Publikujemy list, który otrzymaliśmy od uczestniczki obozu harcerzy z Polski i Ukrainy
Weroniki Borek.
Na Ukrainie nadal nie dzieje się dobrze, rząd zmaga się z prorosyjskimi separatystami, niepewne jest, czy na jej terenie stacjonują rosyjskie wojska. Cały świat od dłuższego czasu żyje między innymi kryzysem ukraińskim. Trudno powiedzieć, jak radzą sobie z tą sytuacją obywatele, którzy nie są bezpośrednio zaangażowani w to, co się dzieje. W województwie lubuskim niedawno miało miejsce coś, co może rzucić trochę światła na to, jak radzi sobie ukraińska młodzież.
Od 29 czerwca do 25 lipca trwał obóz harcerzy i harcerek ze Związku Harcerstwa Rzeczypospolitej oraz Harcerstwa Polskiego na Ukrainie. Odbył się przy Zalewie Bledzewskim pod namiotami, więc oprócz integracji międzynarodowej uczestnicy mieli okazję przeżyć przygodę, przez niemalże cztery tygodnie mieszkając w środku lasu bez dostępu do elektryczności. Najmłodsi uczestnicy obozu mieli 11 lat, najstarsi – 19.

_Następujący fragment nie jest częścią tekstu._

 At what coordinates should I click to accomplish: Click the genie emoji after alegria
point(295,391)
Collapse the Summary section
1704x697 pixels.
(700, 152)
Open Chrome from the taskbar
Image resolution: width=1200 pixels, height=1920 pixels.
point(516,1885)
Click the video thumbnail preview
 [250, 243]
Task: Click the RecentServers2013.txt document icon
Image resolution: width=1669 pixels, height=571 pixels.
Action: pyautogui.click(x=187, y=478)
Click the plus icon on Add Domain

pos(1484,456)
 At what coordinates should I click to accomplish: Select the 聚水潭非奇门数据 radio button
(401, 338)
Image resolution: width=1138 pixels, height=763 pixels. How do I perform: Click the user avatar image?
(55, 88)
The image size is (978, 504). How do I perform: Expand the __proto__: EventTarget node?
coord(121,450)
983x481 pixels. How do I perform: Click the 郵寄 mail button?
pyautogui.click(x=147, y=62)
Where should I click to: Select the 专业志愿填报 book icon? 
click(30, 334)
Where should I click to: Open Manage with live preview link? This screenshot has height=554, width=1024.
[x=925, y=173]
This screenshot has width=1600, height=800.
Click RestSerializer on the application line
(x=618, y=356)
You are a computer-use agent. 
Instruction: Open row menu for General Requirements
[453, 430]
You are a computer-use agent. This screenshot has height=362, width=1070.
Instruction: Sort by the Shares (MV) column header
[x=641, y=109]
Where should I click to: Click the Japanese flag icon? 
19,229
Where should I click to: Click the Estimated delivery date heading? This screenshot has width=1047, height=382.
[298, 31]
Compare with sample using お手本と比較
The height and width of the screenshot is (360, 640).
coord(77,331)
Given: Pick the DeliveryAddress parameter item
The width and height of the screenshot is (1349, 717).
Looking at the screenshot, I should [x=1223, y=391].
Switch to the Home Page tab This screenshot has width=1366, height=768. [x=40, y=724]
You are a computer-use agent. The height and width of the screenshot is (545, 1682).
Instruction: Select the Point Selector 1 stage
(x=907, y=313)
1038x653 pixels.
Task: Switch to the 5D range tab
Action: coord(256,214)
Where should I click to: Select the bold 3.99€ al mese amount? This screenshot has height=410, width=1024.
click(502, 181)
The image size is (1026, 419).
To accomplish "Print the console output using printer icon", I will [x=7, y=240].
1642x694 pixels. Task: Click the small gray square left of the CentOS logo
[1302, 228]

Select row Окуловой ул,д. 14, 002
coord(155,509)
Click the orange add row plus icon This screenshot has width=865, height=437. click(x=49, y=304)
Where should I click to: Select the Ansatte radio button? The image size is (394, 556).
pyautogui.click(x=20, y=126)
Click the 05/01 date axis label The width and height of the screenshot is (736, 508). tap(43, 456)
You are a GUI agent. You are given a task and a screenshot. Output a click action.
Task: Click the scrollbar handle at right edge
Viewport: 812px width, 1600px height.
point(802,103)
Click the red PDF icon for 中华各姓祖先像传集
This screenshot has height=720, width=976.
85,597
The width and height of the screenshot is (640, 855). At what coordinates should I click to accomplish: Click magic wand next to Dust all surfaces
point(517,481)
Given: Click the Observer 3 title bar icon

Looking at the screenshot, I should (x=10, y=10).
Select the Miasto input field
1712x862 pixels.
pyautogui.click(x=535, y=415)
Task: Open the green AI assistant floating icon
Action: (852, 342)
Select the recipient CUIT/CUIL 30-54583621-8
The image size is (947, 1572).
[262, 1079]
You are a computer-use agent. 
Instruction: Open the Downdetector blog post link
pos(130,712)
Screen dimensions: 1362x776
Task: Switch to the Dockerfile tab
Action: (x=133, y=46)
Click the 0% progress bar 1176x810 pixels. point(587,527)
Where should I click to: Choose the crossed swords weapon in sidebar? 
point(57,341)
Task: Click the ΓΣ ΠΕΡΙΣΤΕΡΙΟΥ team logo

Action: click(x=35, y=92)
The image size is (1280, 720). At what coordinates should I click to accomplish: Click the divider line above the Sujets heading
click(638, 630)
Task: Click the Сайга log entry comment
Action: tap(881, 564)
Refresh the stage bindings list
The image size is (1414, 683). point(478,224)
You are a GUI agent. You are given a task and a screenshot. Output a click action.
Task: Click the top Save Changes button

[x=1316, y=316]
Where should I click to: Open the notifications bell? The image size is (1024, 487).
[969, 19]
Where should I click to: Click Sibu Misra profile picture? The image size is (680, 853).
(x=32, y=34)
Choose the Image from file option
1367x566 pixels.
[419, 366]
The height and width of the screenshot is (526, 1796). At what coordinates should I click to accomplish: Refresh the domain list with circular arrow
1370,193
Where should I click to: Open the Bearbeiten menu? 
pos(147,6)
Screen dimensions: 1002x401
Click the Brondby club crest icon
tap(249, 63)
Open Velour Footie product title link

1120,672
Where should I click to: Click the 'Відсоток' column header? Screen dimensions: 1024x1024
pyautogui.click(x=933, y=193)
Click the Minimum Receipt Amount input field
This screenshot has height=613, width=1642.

Harcerze z Gorzowa Wielkopolskiego co roku jeżdżą na obozy z harcerzami z Ukrainy. W zeszłym roku wędrowali wspólnie po ukraińskich górach, w tym chcieli to powtórzyć, ale w związku z wydarzeniami na Ukrainie, narodziły się uzasadnione obawy o przejazd przez granicę polskiego autokaru oraz podejście rodziców do puszczenia swoich dzieci na stosunkowo niebezpieczny obecnie teren. Nikomu jednak na myśl nie przyszło, żeby odwołać obóz i zrezygnować z nadarzającej się tylko raz do roku okazji, aby spotkać się z przyjaciółmi z Ukrainy. Zaproszono ich na obóz do Polski. Wzięło w nim udział pięć drużyn z Ukrainy, część z nich była na obozie w województwie lubuskim także dwa lata temu. Razem z nimi przyjechały także zuchy, których kolonia odbyła się jednak w pobliskiej szkole. Trwała też nieco krócej – do 12 lipca.
Łącznie zgrupowanie liczyło ponad sto osób – znaleźli się tam harcerze i harcerki z Gorzowa Wielkopolskiego, Świebodzina oraz Zdołbunowa i Równego. Z Polski w obozie wzięło udział 60 osób, z Ukrainy, włącznie z zuchami, drugie tyle. Nie wszyscy byli wcześniej razem na obozie. Czego bali się przed nim najbardziej? Bariery językowej – to samo mówili wszyscy, którzy w takim obozie uczestniczyli po raz pierwszy. Najbardziej obawiano się jej w przypadku zuchów. Czy rzeczywiście była problemem? Czasami. Zdarzało się, że niektóre sytuacje wyglądały dość dziwnie przez różnicę języków, ale mimo wszystko w końcu udawało się dogadać. Jedna z zabawniejszych scen z udziałem dwóch dziewczyn – Polki i Ukrainki – była, wydawałoby się, prostym dialogiem. Harcerka z Polski zapytała Ukrainkę, czy wie, gdzie może znaleźć komendanta, na co tamta odpowiedziała jej „nie znaju”. Harcerka z Polski zaczęła się bardzo oburzać, jak można nie znać komendanta na obozie, na którym się jest, na co zdziwiony oraz rozbawiony Ukrainiec, który stał akurat obok i znał język polski nieco lepiej niż jego koleżanka, wyjaśnił, że po ukraińsku „nie znaju” znaczy „nie wiem”. Ukrainka nie wiedziała o takiej różnicy znaczeń i nieco spolszczyła swoje słowa. Harcerce z Polski zrobiło się za to strasznie głupio. Sytuacje takie nie były wcale rzadkością, jednak nikt nie brał tego do siebie i już parę minut później wszyscy się śmiali z podobnych nieporozumień.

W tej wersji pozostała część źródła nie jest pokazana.